To paraphrase a line from The Godfather, "Nothing personal, just business."
Name withheld by request
Bad rap: Bless you for having the courage to ask the badly needed "emperor's new clothes" questions in the article on the Hip-Hop Summit ["Bling Thing," Hair Balls, January 22]. As far as I know, none of the other media outlets that covered it asked those questions.
I don't know one rapper from another, but I know that the lyrics you asked the event coordinator and PR lady about are not nearly as bad as it gets in the land of gangsta rhyming. I also know there is nothing in the dehumanizing, crude messages that is going to make our society better.

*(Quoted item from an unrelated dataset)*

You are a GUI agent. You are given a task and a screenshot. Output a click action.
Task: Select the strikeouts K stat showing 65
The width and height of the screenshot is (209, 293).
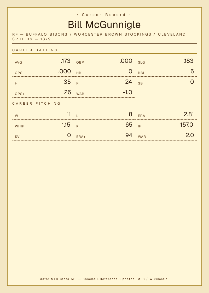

The middle-aged suits who led the rally to promote the Hip-Hop Summit either have no idea just how disgusting the stuff they're endorsing really is, or they're morally bankrupt.
No more dissin': Thanks, Hair Balls, for the out-of-context quotes of certain hip-hop artists. Thanks for providing a completely biased piece about a historic event. Why not spare us the rush to judge the lyrics of some artists? Why not keep it positive? Isn't the goal of the Hip-Hop Summit to raise awareness, register voters, teach responsibility and show the public that all rappers are not negative?
Why not make that the focus of your piece? Probably too much research for ya, huh? Hmm... Or, maybe it's because a negative article might discourage attendance and water down the potential numbers of newly registered voters.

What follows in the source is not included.